- Your objective -
Please copy the records exactly as they appear, with all pictures left out.

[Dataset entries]
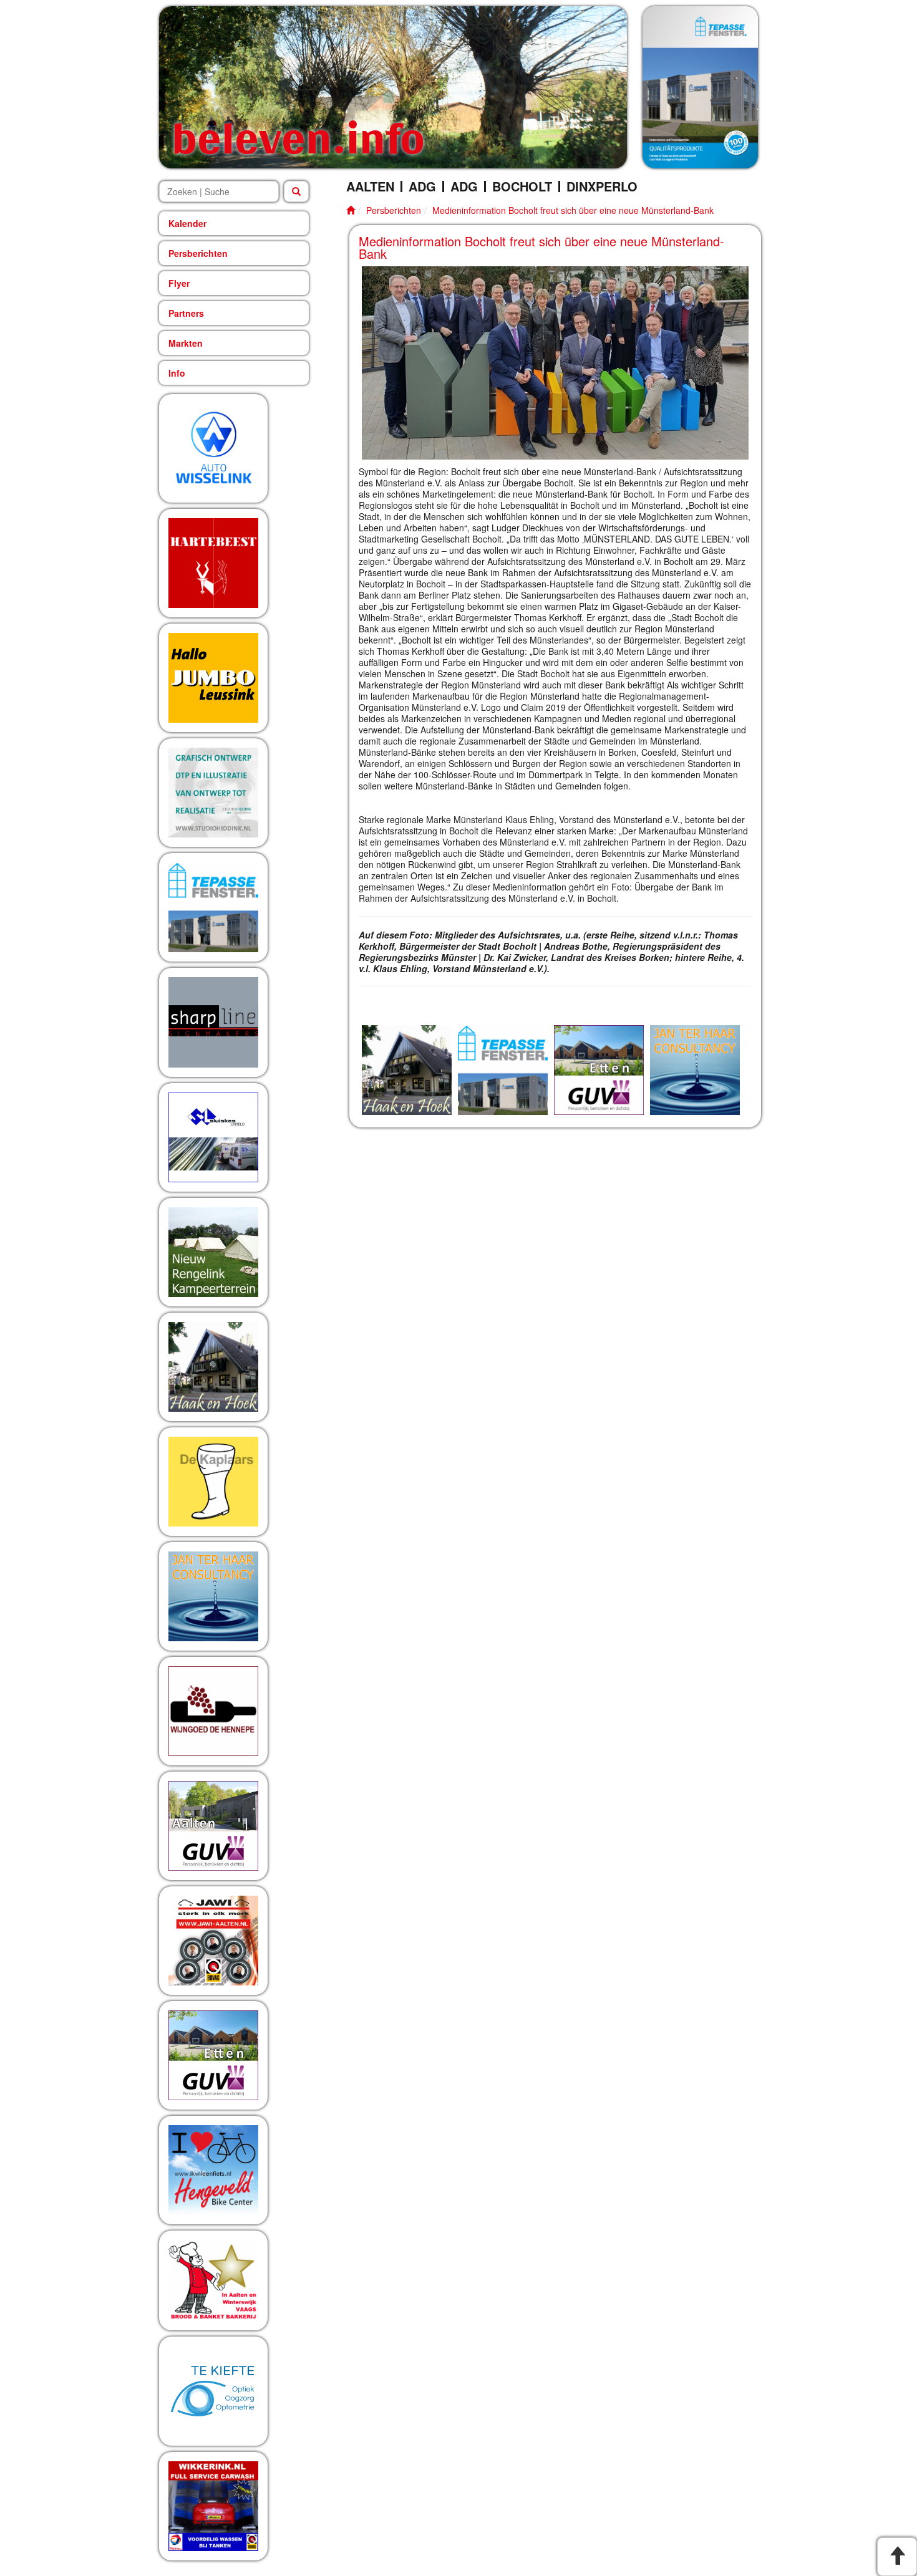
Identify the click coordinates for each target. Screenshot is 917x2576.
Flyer (179, 283)
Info (176, 373)
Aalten (370, 186)
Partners (186, 313)
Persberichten (198, 253)
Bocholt (522, 186)
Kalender (187, 223)
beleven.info (298, 137)
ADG (422, 186)
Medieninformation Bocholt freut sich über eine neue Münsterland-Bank (573, 210)
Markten (185, 343)
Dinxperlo (602, 186)
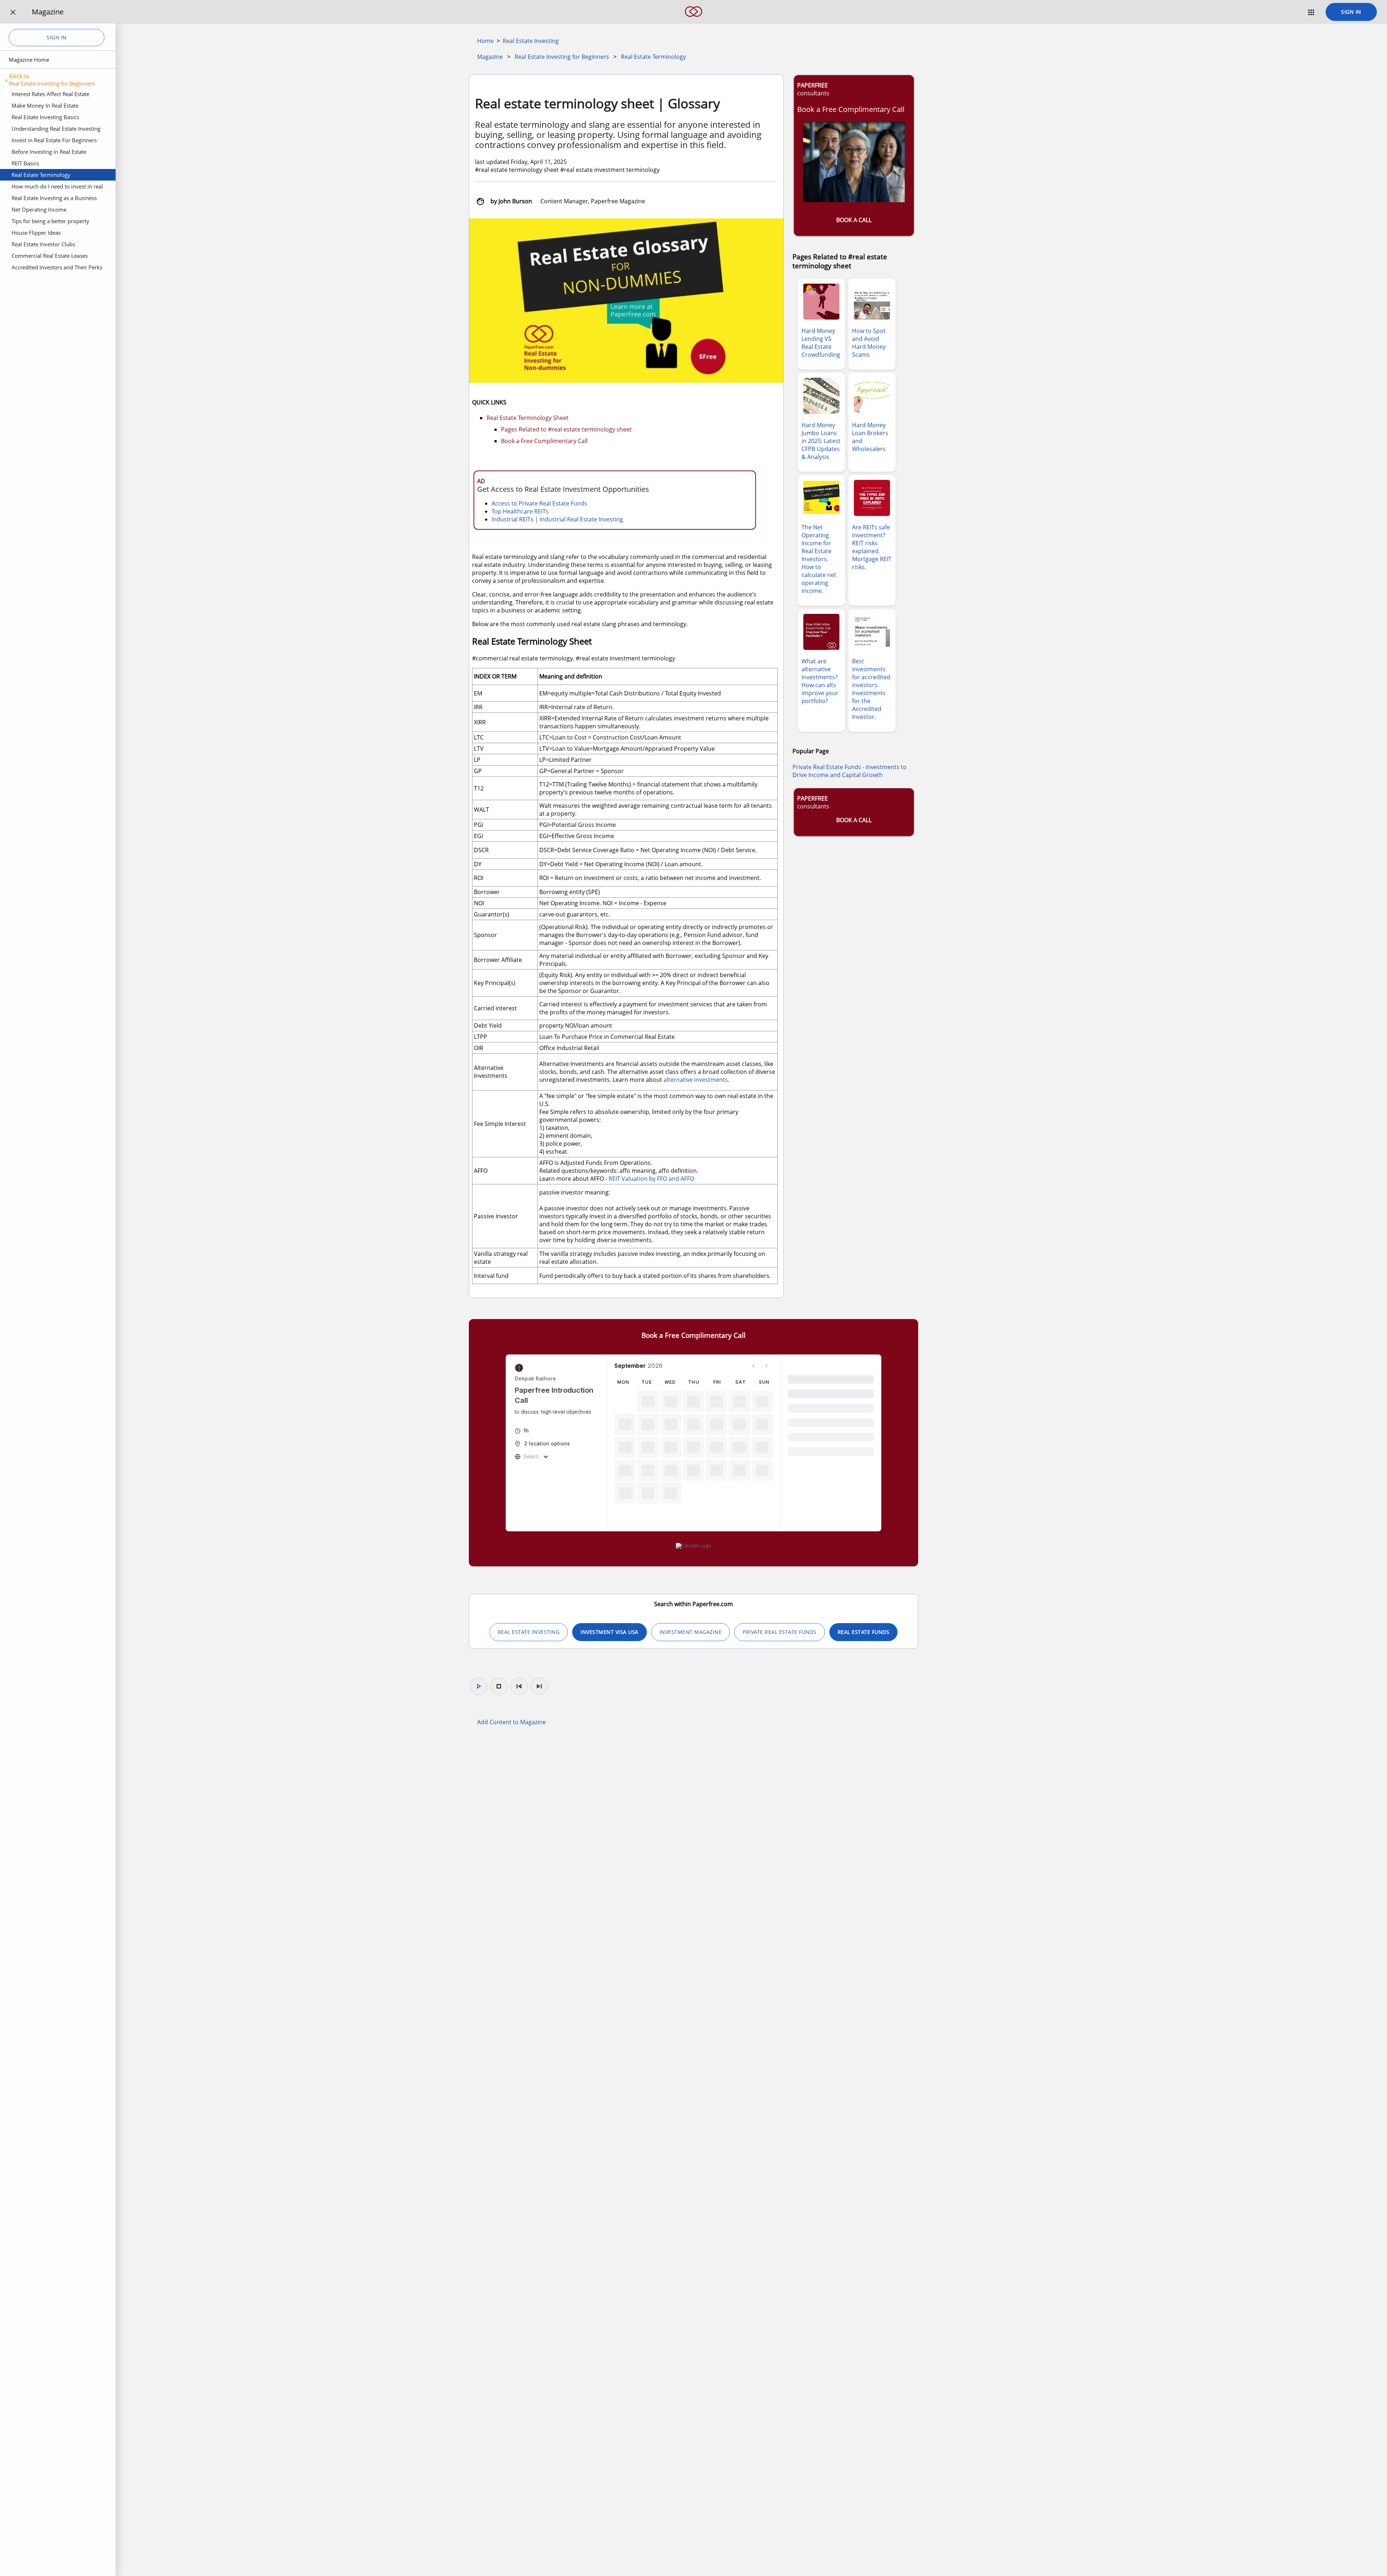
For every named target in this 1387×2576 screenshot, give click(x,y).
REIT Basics (25, 163)
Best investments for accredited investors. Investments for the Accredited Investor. (871, 689)
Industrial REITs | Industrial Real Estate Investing (557, 519)
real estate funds (864, 1632)
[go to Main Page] (693, 21)
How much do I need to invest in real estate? (57, 187)
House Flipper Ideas (36, 232)
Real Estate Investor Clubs (43, 244)
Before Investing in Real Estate (49, 151)
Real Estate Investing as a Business (54, 197)
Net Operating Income (39, 209)
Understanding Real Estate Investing (56, 128)
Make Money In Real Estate (45, 105)
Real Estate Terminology (41, 174)
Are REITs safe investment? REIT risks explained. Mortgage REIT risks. (871, 547)
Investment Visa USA (609, 1632)
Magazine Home (29, 59)
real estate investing (529, 1632)
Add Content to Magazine (511, 1722)
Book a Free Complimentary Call (544, 441)
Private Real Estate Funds (780, 1632)
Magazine (490, 57)
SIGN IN (1351, 11)
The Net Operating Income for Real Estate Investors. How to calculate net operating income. (818, 559)
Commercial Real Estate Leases (50, 255)
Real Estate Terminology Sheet (528, 418)
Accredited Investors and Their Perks (57, 267)
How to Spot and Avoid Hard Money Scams (869, 343)
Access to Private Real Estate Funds (539, 503)
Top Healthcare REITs (520, 511)
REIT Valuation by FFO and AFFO (651, 1179)
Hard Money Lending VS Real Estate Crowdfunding (820, 343)
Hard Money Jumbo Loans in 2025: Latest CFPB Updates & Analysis (821, 441)
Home (485, 41)
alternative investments (696, 1080)
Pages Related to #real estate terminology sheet (566, 429)
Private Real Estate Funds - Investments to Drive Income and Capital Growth (849, 771)
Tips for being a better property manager (50, 222)
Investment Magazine (691, 1632)
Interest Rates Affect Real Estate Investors (50, 95)
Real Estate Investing (531, 41)
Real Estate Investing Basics (45, 117)
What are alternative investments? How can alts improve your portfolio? (819, 681)
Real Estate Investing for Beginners (562, 57)
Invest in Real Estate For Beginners (54, 140)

- Task answer -
Identify the click coordinates for each target. Screenshot is 917x2576.
Flyer (179, 283)
Info (176, 373)
Aalten (370, 186)
Partners (186, 313)
Persberichten (198, 253)
Bocholt (522, 186)
Kalender (187, 223)
beleven.info (298, 137)
ADG (422, 186)
Medieninformation Bocholt freut sich über eine neue Münsterland-Bank (573, 210)
Markten (185, 343)
Dinxperlo (602, 186)
For every named target in this 1387×2576 screenshot, give click(x,y).
REIT Basics (25, 163)
Best investments for accredited investors. Investments for the Accredited Investor. (871, 689)
Industrial REITs | Industrial Real Estate Investing (557, 519)
real estate funds (864, 1632)
[go to Main Page] (693, 21)
How much do I need to invest in real estate? (57, 187)
House Flipper Ideas (36, 232)
Real Estate Investor Clubs (43, 244)
Before Investing in Real Estate (49, 151)
Real Estate Investing as a Business (54, 197)
Net Operating Income (39, 209)
Understanding Real Estate Investing (56, 128)
Make Money In Real Estate (45, 105)
Real Estate Terminology (41, 174)
Are REITs safe investment? REIT risks explained. Mortgage REIT risks. (871, 547)
Investment Visa USA (609, 1632)
Magazine Home (29, 59)
real estate investing (529, 1632)
Add Content to Magazine (511, 1722)
Book a Free Complimentary Call (544, 441)
Private Real Estate Funds (780, 1632)
Magazine (490, 57)
SIGN IN (1351, 11)
The Net Operating Income for Real Estate Investors. How to calculate net operating income. (818, 559)
Commercial Real Estate Leases (50, 255)
Real Estate Terminology Sheet (528, 418)
Accredited Investors and Their Perks (57, 267)
How to Spot and Avoid Hard Money Scams (869, 343)
Access to Private Real Estate Funds (539, 503)
Top Healthcare REITs (520, 511)
REIT Valuation by FFO and AFFO (651, 1179)
Hard Money Lending VS Real Estate Crowdfunding (820, 343)
Hard Money Jumbo Loans in 2025: Latest CFPB Updates & Analysis (821, 441)
Home (485, 41)
alternative investments (696, 1080)
Pages Related to #real estate terminology sheet (566, 429)
Private Real Estate Funds - Investments to Drive Income and Capital Growth (849, 771)
Tips for being a better property manager (50, 222)
Investment Magazine (691, 1632)
Interest Rates Affect Real Estate Investors (50, 95)
Real Estate Investing (531, 41)
Real Estate Investing Basics (45, 117)
What are alternative investments? How can alts improve your portfolio? (819, 681)
Real Estate Investing for Beginners (562, 57)
Invest in Real Estate For Beginners (54, 140)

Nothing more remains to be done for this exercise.